*Short exercise*
Rewrite the records between the lines holding "Where should I" and "pyautogui.click(x=484, y=24)", inclusive, as a two-column CSV with the headers instruction and response. Give one row per record, with its text and its answer each in a single quoted field and any line breaks replaced by spaces.

BEGIN Material

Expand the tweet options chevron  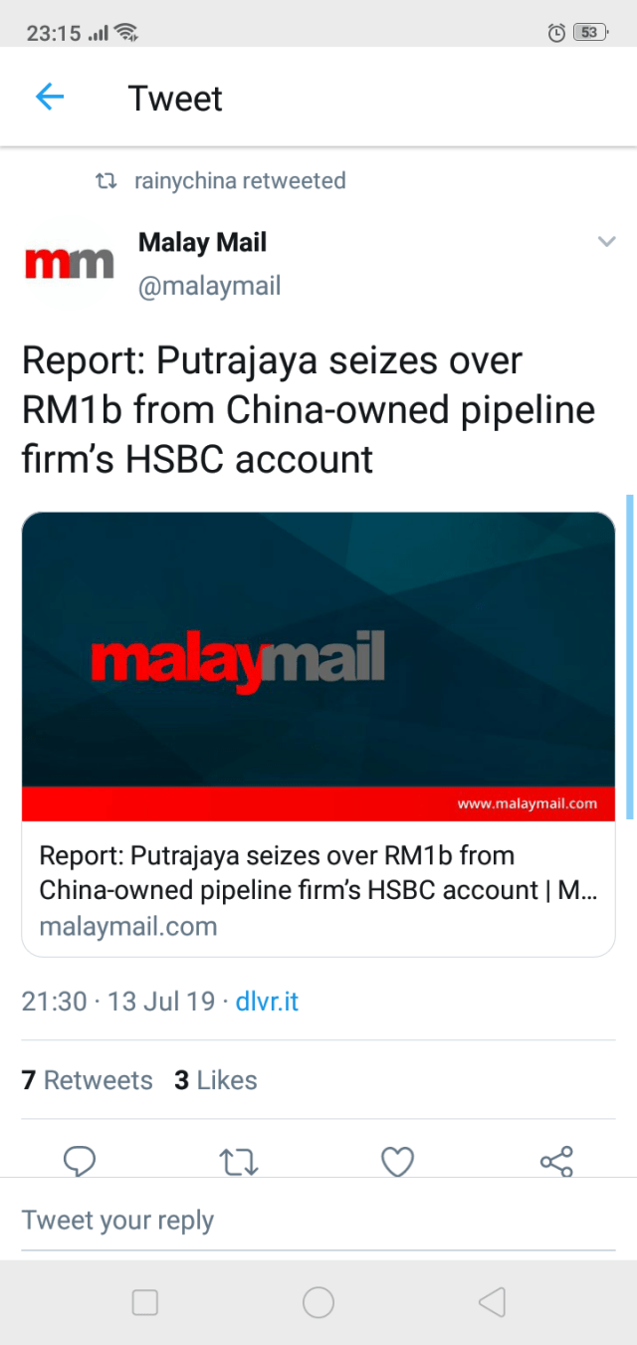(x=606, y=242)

END Material
BEGIN Material

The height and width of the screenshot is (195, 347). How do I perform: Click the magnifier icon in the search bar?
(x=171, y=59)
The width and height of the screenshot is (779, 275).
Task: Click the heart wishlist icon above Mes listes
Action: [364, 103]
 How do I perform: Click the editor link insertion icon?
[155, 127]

END Material
BEGIN Material

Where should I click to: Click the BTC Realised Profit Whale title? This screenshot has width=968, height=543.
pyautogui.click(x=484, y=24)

END Material

*The completed task*
instruction,response
"Where should I click to: Click the BTC Realised Profit Whale title? This screenshot has width=968, height=543.","pyautogui.click(x=484, y=24)"